Finally, Bill’s position was found to be outdated in its failure to grasp the reality of industrial production simply at a technical and operational level. As Maldonado saw it, the standing demand for efficiency had reached a tipping point in the relation between production methods and product form. In the past, working under the imperative of ever increasing efficiency, methods had adapted to produce the required form. But under that regime, a maximal level had been attained. Now it was the product that had to adapt to best fit the most efficient means available for its production.

 

Building form, for example, would be principally determined by methods of prefabrication and techniques of systematic construction. This, combined with new technologies of electronic miniaturisation (the transistor) and the development of computerised data processing, called for a very different mode of relation to the process of production on the part of the designer. No longer directing production by decree according to artistic principles from an external position, it had become necessary for the designer to become fully integrated within the production process. What was needed of the designer was the capacity to grasp the complexity of the production process,

in all its aspects. Under these conditions, the designer’s success would depend on

 

[…] the finesse and precision of his methods of thought and work, on the breadth of his scientific and technical knowledge, as well as on his capacity for interpreting the most secret and most subtle processes of our culture. (15)

> [YOUR INSTRUCTIONS]: In the text on Maldonado's critique of Bill, why must the product now adapt to its means of production instead of the reverse? Answer in one to three sentences.

> [SUPPLIED MATERIAL]:
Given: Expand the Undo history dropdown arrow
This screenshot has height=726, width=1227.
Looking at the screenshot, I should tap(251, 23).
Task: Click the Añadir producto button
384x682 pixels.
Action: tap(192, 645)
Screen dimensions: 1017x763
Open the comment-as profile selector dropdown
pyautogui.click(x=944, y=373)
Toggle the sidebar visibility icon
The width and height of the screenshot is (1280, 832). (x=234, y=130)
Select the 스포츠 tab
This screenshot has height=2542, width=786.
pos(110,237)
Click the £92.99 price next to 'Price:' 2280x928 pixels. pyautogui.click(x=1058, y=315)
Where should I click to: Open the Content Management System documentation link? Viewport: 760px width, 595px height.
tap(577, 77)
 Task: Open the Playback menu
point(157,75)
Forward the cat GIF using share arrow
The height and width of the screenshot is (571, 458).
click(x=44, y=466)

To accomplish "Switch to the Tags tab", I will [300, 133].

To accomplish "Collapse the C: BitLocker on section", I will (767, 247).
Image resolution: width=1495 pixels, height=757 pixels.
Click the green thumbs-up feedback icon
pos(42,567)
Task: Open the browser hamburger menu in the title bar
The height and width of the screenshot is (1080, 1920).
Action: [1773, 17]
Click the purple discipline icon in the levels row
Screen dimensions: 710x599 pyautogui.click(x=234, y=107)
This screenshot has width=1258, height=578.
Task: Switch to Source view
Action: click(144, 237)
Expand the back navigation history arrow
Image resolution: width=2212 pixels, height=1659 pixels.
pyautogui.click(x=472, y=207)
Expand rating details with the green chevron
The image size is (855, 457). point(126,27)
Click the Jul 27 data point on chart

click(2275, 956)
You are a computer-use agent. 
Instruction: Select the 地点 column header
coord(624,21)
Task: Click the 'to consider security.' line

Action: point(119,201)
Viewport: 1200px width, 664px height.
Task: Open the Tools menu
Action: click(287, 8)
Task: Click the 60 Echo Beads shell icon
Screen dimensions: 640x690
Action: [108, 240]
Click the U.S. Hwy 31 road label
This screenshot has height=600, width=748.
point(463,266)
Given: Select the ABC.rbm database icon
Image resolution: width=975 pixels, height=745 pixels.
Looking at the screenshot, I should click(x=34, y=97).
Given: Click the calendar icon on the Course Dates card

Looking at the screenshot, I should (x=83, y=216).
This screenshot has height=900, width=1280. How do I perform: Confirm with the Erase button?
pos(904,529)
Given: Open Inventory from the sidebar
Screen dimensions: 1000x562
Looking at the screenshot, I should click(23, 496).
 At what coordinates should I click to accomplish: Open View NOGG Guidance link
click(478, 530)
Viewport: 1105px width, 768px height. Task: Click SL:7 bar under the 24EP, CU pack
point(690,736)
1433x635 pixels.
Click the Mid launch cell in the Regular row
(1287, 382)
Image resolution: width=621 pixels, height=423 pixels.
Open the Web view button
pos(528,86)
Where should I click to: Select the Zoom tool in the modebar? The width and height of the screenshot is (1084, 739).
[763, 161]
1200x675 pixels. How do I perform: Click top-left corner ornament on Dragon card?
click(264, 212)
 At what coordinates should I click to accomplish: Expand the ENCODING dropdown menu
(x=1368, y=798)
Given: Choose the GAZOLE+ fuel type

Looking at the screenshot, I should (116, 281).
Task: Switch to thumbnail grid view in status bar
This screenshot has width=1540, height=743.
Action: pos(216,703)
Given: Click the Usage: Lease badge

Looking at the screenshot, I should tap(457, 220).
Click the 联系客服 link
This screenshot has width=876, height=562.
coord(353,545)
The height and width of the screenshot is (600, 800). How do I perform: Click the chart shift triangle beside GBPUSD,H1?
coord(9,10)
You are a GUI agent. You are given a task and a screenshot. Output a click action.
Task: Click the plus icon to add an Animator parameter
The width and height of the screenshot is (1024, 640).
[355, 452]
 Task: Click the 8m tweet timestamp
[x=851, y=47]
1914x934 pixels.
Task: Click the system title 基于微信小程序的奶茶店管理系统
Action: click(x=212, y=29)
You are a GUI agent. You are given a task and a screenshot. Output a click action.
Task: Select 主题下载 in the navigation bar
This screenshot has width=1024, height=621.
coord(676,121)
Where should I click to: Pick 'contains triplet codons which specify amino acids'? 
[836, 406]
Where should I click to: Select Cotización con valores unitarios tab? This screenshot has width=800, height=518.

> [RESPONSE TO THE EXERCISE]: Under the demand for ever increasing efficiency, production methods had previously adapted to produce the required form, but that regime had reached a maximal level. This marked a tipping point in the relation between methods and form. The product therefore had to adapt to best fit the most efficient means available for its production.